Exercise description: Select the lines below containing the word "badge".

══ Extracted entries ══

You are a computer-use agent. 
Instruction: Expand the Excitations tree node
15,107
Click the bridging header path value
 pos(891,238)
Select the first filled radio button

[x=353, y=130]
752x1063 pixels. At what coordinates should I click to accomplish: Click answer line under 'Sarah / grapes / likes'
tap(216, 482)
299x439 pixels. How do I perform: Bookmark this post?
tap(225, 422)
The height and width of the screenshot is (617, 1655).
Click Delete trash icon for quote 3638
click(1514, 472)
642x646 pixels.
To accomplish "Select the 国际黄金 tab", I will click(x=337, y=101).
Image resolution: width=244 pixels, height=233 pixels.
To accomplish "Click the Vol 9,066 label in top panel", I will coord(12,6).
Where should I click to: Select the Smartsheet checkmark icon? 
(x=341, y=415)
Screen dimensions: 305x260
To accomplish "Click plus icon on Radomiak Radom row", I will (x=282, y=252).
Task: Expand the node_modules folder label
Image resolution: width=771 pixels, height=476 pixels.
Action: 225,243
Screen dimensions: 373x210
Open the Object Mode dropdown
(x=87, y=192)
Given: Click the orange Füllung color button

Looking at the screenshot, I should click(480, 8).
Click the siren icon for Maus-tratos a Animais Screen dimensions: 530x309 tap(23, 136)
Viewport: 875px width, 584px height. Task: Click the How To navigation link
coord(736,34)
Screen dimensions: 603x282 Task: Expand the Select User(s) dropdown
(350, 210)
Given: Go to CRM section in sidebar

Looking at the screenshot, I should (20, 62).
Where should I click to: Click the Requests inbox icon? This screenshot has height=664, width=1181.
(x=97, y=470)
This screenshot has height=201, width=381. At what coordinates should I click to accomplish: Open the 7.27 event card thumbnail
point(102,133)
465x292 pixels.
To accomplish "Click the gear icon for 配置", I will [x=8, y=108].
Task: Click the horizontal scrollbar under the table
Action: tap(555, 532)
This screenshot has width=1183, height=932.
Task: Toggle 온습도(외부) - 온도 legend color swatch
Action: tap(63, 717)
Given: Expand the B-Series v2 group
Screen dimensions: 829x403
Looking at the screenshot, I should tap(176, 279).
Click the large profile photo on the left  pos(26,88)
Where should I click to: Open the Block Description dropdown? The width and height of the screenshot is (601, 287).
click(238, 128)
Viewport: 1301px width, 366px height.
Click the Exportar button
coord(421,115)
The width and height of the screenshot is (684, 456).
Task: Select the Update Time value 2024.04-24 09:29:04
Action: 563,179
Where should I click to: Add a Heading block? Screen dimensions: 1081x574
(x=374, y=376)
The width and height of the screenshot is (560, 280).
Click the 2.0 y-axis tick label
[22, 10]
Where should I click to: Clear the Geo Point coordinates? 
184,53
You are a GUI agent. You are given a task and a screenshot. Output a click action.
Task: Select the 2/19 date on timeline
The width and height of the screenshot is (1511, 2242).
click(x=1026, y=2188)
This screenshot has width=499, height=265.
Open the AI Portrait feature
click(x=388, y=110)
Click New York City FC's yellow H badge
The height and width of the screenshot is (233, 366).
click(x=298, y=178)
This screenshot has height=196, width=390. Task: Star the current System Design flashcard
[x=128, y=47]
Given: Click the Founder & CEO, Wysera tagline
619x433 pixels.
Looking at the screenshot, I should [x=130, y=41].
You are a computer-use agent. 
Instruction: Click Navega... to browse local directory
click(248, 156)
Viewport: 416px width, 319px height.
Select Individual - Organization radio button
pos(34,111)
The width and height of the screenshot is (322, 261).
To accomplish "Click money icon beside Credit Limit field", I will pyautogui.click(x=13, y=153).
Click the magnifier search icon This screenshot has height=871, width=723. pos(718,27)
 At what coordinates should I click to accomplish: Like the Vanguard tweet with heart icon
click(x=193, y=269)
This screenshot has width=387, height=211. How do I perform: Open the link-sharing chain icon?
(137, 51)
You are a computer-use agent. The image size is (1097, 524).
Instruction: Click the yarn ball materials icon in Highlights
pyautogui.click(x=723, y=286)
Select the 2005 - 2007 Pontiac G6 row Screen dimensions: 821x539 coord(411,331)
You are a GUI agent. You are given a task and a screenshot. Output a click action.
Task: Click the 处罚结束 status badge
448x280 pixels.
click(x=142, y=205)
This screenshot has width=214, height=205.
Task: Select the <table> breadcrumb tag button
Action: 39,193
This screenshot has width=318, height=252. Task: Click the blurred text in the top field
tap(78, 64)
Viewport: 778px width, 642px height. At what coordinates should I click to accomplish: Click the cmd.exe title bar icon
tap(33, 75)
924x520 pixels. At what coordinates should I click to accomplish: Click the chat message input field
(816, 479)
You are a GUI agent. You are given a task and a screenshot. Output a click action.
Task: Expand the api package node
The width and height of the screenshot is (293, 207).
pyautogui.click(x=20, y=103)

═══

Response area:
Click New York City FC's yellow H badge
Task: Click the 处罚结束 status badge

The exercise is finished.